Polda Kalbar Ungkap Perjudian Beromzet Puluhan Juta Rupiah

GEREBEK. Anggota Ditreskrimum Polda Kalbar tengah mengumpulkan sejumlah barang bukti perjudian setelah melakukan penggerebekan di dua lokasi—Polisi for RK

eQuator.co.id – Pontianak-RK. Kepolisian Daerah Kalimantan Barat tiada henti memberantas perjudian di wilayahnya. Sejak Senin 19 Februari kemarin, anggota Direktorat Reserse Kriminal Umum (Ditreskrimum) Polda Kalbar berhasil membongkar praktik perjudian di dua lokasi.

Sebanyak 17 orang yang diduga terlibat dalam perjudian jenis kartu remi dan dadu (liong fu) serta uang puluhan juta rupiah, diamankan ke Polda Kalbar untuk menjalani proses selanjutnya.

Direktur Ditreskrimum Polda Kalbar, Kombes Pol Arif Rachman menerangkan, pengungkapan perjudian pertama di salah satu rumah kawasan Pasar Segedong, Kabupaten Mempawah, pada Senin, 19 Februari.

“Penangkapan ini setelah ada informasi dari warga yang resah terkait perjudian jenis kartu remi atau pakau itu,” kata Arif kepada sejumlah wartawan, Kamis (22/2) siang.

Setelah dilakukan pengintaian dan penggerebekan, empat orang pemain judi langsung diamankan. Keempatnya berinisial M (pemilik rumah) dan LK, LS serta AF. Selain itu, delapan orang juga turut diamankan sebagai saksi.

“Sebanyak 38 kotak kartu remi, lima handphone beserta uang Rp36 juta, sudah kita sita sebagai barang bukti. Para pelaku pun masih kita periksa di Mapolda Kalbar,” ujarnya.

Lokasi kedua yang dilakukan penggerebekan berada di Jalan Selat Sumba, Gang Mantuka, Pontianak Utara. Penggerebekan ini berlangsung Rabu 21 Februari, pukul 23.30 WIB.

“Penggerebekan ini juga menindaklanjuti perintah Kapolda Kalbar, tentang atensi penegakkan hukum terhadap perjudian. Setelah kita dapat informasi dari masyarakat, kita lakukan penggerebekan di rumah BF,” tutur Arif.

Di rumah BF ini, petugas juga menangkap empat orang lainnya yang terlibat perjudian jenis liong fu.
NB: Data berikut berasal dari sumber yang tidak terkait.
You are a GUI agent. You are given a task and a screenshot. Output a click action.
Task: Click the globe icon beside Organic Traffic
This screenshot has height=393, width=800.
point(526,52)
Keempatnya berinisial HL, AF, BG dan HJ. Kala penggerebekan itu, para pemain tengah asyik mengadu nasib di atas kain bergambar hewan tersebut.

“Dari tangan mereka, kita amankan barang bukti berupa empat dadu beserta peralatan lainnya dan uang hasil perjudian sebanyak Rp26 juta,” papar Arif.

Saat ini, para tersangka sudah ditahan dan menjalani pemeriksaan di Mapolda Kalbar. Mereka akan dijerat Pasal 303 KUHP tentang perjudian dengan ancaman kurungan penjara selama sepuluh tahun.